Trials / Unknown
UnknownNCT04035265
Application of MRI for Musculoskeletal Involvement in SLE
Application of MRI for Inflammatory Musculoskeletal Involvement in Systemic Lupus Erithematosus (SLE)
- Status
- Unknown
- Phase
- N/A
- Study type
- Interventional
- Enrollment
- 120 (estimated)
- Sponsor
- Hospital del Mar · Academic / Other
- Sex
- All
- Age
- —
- Healthy volunteers
- Accepted
Summary
Articular involvement can reach up to 95% within the chronic multisystemic manifestations of SLE (1). Originally, a non-erosive pattern of articular inflammation was described, but the emergence of more sensitive imaging techniques, such as MRI (2, 3), show synovitis, erosions (hand: 47-48%, carpus 82-84% in SLE; and hand: 18%, carpus 97% in healthy individuals), bone oedema (hand: 4-5%, carpus 13-16% in SLE; and 0% in healthy individuals) and tenosynovitis (hand 47%, carpus 79%; not evaluated in healthy individuals) in patients with SLE (4, 5). Nowadays, a specific validated pattern of articular involvement associated with this disease does not yet exist, although it has begun to be studied. This research tries to evaluate the presence, frequency and distribution of inflammatory articular manifestations in SLE (erosions, bone oedema, synovitis or tenosynovitis) using MRI (6), with the objective of trying to establish a specific pattern for this disease, if it exists, that can shorten the diagnostic process.
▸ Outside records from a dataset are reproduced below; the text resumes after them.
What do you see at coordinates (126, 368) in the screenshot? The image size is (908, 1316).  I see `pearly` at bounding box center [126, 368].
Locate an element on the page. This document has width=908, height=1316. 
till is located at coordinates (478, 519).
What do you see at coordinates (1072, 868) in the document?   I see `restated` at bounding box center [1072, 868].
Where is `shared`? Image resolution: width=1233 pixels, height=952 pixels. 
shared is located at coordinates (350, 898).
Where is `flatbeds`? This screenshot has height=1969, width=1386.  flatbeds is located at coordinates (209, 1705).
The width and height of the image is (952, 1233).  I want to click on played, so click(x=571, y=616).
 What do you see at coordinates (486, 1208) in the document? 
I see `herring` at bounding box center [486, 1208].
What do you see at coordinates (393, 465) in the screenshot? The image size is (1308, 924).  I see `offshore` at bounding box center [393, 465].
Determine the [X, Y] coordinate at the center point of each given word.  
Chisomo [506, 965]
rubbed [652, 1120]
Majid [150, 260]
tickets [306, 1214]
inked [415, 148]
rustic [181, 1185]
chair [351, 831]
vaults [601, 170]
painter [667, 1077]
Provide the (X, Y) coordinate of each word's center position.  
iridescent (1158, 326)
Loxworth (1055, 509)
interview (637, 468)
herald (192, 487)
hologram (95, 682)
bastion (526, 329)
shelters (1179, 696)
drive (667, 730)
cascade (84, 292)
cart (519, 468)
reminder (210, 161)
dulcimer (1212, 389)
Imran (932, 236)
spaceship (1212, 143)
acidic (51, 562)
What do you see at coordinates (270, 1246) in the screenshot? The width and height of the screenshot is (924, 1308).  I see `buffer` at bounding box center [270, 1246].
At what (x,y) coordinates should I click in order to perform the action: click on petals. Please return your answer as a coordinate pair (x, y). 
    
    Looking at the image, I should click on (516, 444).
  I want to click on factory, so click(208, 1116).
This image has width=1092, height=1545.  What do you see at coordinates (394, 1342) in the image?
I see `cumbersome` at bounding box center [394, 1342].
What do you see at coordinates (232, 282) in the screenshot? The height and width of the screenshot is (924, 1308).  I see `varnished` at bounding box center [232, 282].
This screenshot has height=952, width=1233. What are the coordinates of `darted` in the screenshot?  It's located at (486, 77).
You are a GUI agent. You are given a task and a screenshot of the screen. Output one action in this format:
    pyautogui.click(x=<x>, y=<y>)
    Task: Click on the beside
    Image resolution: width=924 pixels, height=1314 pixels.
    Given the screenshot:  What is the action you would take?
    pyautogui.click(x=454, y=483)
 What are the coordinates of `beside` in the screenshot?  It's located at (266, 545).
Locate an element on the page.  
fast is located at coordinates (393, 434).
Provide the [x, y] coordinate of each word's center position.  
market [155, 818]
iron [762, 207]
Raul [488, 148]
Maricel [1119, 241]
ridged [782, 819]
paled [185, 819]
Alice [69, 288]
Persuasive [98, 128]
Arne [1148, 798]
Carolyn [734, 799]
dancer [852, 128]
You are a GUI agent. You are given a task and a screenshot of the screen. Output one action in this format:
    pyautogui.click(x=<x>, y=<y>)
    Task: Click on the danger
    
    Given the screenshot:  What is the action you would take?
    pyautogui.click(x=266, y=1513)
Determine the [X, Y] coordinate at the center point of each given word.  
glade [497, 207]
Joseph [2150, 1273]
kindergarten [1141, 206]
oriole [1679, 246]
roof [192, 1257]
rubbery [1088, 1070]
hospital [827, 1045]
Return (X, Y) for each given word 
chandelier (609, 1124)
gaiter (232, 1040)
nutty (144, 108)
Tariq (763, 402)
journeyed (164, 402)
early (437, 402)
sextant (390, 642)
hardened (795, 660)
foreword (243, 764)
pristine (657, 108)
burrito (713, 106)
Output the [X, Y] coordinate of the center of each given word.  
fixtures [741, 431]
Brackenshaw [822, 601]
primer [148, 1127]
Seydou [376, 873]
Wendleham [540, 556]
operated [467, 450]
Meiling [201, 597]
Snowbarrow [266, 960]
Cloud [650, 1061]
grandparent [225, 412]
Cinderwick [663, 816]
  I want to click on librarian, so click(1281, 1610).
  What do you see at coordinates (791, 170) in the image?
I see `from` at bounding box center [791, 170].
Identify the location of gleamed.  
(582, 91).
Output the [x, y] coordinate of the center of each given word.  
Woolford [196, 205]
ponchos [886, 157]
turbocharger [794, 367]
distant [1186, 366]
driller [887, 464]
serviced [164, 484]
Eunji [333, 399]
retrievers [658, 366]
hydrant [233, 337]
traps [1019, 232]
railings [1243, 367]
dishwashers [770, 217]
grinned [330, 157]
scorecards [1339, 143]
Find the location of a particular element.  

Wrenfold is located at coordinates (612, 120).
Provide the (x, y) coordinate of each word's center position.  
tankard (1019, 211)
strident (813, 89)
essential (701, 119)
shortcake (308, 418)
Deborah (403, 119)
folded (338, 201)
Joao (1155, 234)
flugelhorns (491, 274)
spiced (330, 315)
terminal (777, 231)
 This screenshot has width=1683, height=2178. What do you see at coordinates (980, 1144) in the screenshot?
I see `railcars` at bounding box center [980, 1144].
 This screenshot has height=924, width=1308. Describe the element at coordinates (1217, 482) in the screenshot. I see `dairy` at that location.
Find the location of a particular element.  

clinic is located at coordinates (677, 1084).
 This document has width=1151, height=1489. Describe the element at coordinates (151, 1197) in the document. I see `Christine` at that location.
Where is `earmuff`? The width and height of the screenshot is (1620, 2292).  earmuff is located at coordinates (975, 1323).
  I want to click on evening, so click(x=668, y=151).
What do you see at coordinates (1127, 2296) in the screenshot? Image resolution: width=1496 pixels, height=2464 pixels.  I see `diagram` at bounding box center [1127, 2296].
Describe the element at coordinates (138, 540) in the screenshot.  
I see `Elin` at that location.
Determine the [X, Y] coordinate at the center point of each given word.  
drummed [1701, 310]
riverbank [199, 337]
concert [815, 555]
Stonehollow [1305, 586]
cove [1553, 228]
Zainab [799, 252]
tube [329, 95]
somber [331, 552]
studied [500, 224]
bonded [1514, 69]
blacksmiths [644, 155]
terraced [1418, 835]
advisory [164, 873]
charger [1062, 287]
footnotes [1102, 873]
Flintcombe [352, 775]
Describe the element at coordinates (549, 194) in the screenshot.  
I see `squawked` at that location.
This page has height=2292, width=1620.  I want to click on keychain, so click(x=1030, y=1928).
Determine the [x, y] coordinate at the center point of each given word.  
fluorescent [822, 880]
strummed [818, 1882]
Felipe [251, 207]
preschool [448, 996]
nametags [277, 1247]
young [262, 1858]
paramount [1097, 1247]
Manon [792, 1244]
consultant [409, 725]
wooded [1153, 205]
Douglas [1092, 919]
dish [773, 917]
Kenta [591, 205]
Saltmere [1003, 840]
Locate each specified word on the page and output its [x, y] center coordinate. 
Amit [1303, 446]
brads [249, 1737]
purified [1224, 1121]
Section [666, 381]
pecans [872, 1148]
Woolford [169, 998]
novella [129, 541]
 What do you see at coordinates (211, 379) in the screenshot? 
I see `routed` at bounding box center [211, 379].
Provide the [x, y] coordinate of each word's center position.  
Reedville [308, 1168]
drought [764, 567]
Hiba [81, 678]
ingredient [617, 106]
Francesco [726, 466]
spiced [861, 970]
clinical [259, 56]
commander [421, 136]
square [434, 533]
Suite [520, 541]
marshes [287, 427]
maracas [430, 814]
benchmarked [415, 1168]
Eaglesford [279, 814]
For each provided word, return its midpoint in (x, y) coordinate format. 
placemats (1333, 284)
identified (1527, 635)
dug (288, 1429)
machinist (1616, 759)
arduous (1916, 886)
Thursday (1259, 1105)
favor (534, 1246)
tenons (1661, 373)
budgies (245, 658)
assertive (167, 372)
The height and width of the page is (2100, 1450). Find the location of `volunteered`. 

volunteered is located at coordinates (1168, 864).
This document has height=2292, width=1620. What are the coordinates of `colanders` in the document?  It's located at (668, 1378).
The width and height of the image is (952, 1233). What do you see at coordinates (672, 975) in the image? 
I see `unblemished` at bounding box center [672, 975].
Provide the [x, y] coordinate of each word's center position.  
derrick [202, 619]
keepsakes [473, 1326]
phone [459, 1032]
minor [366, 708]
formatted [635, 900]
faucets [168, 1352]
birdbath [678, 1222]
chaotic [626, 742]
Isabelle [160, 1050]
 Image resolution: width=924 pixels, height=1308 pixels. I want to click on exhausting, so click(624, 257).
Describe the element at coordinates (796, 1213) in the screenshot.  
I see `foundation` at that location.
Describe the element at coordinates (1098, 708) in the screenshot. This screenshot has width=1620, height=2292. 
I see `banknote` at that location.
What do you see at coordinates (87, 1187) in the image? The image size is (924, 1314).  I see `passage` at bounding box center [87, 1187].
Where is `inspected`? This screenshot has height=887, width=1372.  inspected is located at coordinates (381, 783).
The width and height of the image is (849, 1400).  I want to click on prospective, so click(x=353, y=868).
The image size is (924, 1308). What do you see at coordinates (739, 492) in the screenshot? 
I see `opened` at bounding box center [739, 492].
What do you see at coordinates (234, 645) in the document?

Moreover, it tries to characterise, if they exist, clinical differences between various patient groups according to their articular involvement.
Detailed description
BACKGROUND AND RATIONALE * Nowadays no valid classification system for SLE-related arthritis/tenosynovitis exists. * Data are not sufficient to establish an SLE-specific pattern of inflammatory involvement, similar to the pattern known for other inflammatory diseases such as rheumatoid arthritis (RA). * Erosive arthritis associated with SLE has been typically related to patients that meet the criteria both for SLE and RA - syndrome known as Rhupus; but only a few data exist that classify erosive involvement of articular inflammation of pure SLE. * No research exists that links the articular inflammatory pathology associated with SLE with its effect on quality of life (degree of fatigue and HAQ) or with the rest of manifestations and comorbidities associated with SLE. * Being able to predict the development of SLE-related arthritis/tenosynovitis would be very useful when it comes to establishing the clinical management, treatment and prognosis of patients with SLE. OBJECTIVES * GENERAL: \- To describe the kind of inflammatory articular involvement (synovitis/erosions/bone oedema/tenosynovitis) (6,7) and its frequency in patients affected by pure SLE (excluding Rhupus, mixed connective tissue disease, overlap syndromes). * SPECIFIC: * To propose, if possible, an SLE-specific typical pattern of articular involvement. * To establish clinical and serological differences (extra-articular manifestations, autoimmunity, treatment received, comorbidities and quality of life) according to the type of inflammatory articular involvement and in comparison to healthy individuals. * To evaluate the possible link between SLEDAI/SLICC scores and the involvement using MRI. HYPOTHESIS * Patients with SLE have a specific inflammatory articular disease. * A SLE-specific pattern of articular involvement exists. * There are clinical and serological differences depending on the different patterns of articular involvement in SLE.
Conditions
Interventions
| Type | Name | Description |
|---|---|---|
| PROCEDURE | Blood test | Carpus and fingers of non-dominating hand MRI with gadolinium contrast |
Timeline
- Start date
- 2018-12-01
- Primary completion
- 2020-01-01
- Completion
- 2020-05-01
- First posted
- 2019-07-29
- Last updated
- 2019-07-31
Locations
1 site across 1 country: Spain
Source: ClinicalTrials.gov record NCT04035265. Inclusion in this directory is not an endorsement.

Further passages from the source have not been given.